*** Block opens ***
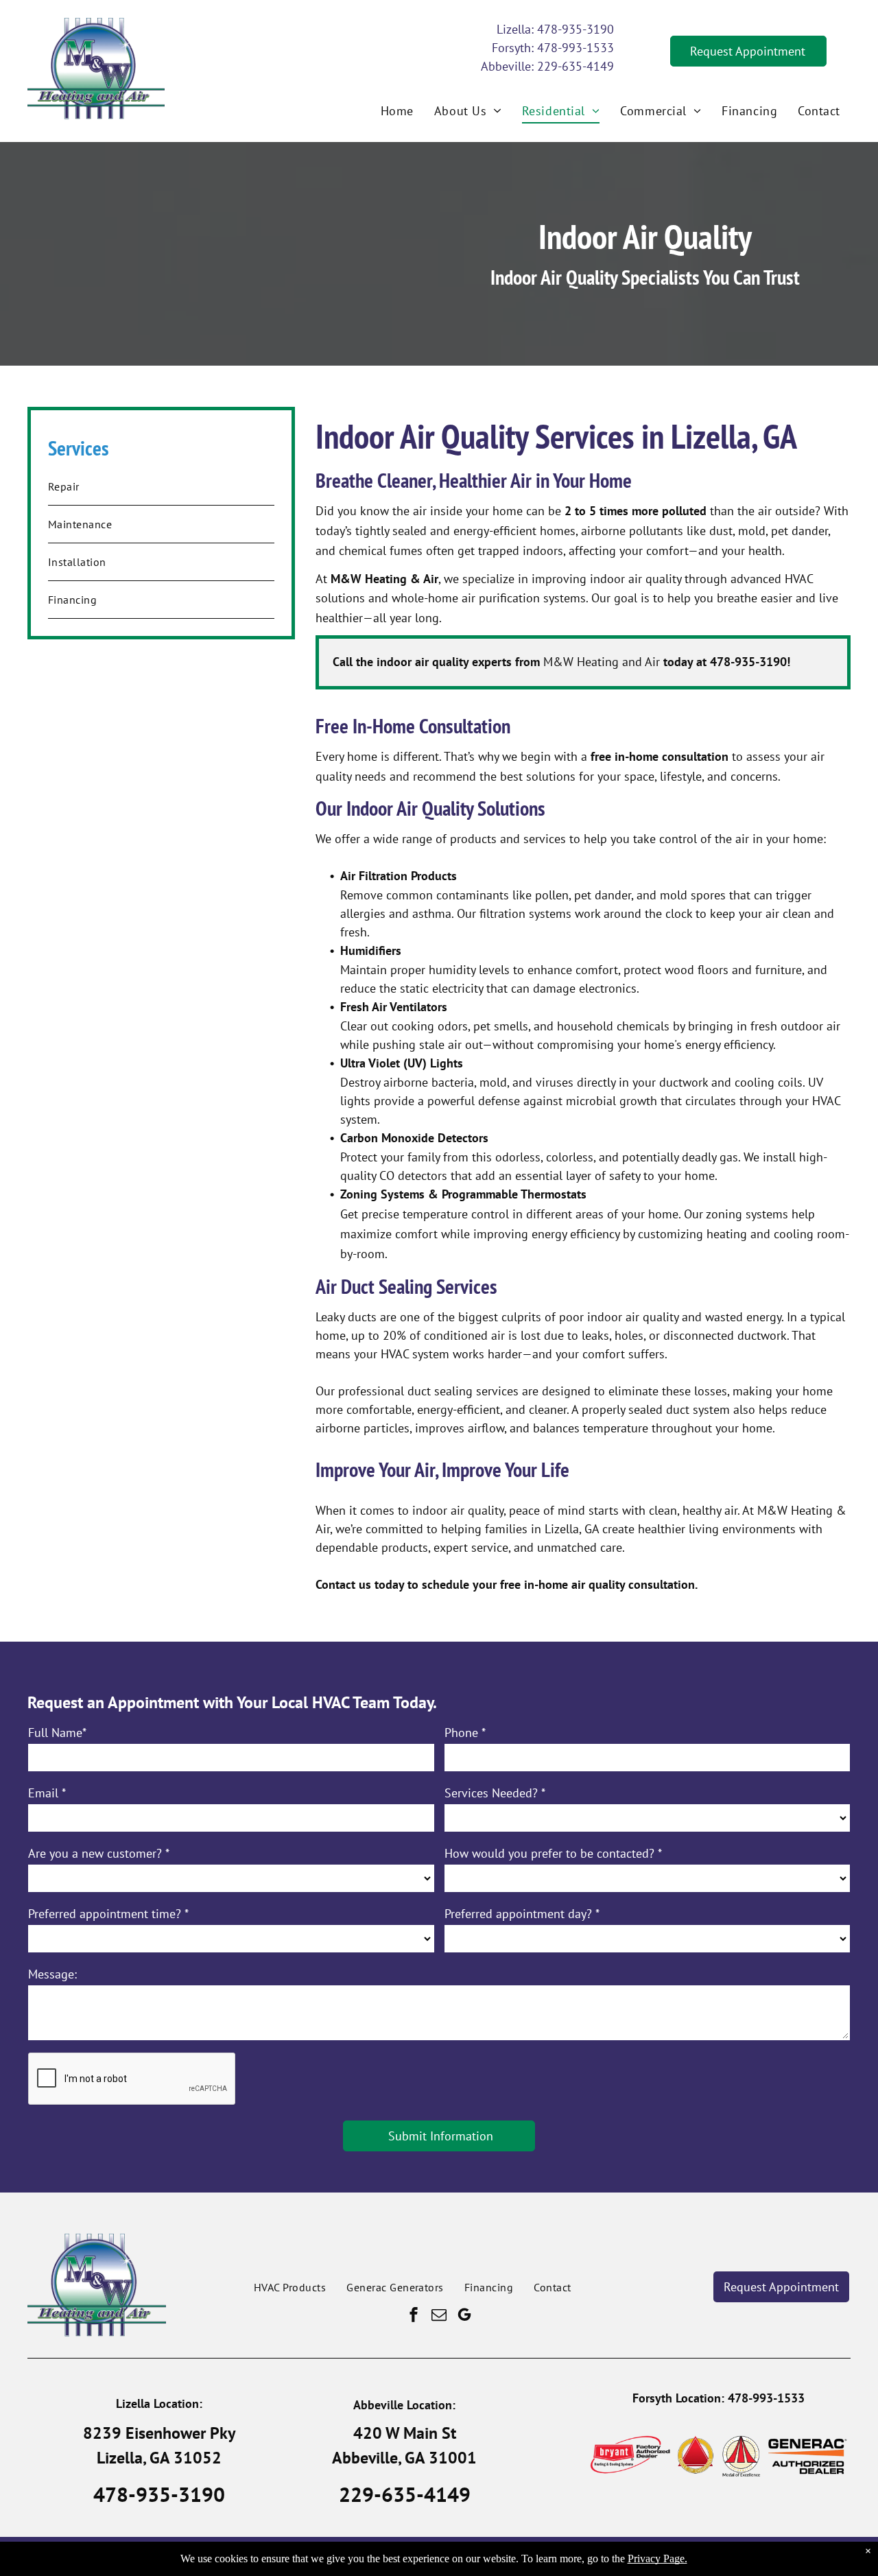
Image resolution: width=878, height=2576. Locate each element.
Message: (52, 1974)
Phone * (465, 1732)
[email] (439, 2316)
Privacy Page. (657, 2558)
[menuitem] (397, 110)
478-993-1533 (575, 48)
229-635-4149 (575, 66)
*** Block closes ***
_Problem requirements_
Please retype the listing in full, exactly as given, and skip every image.

_Answer for this exercise_
Image resolution: width=878, height=2576. Locate each element.
Message: (52, 1974)
Phone * (465, 1732)
[email] (439, 2316)
Privacy Page. (657, 2558)
[menuitem] (397, 110)
478-993-1533 (575, 48)
229-635-4149 (575, 66)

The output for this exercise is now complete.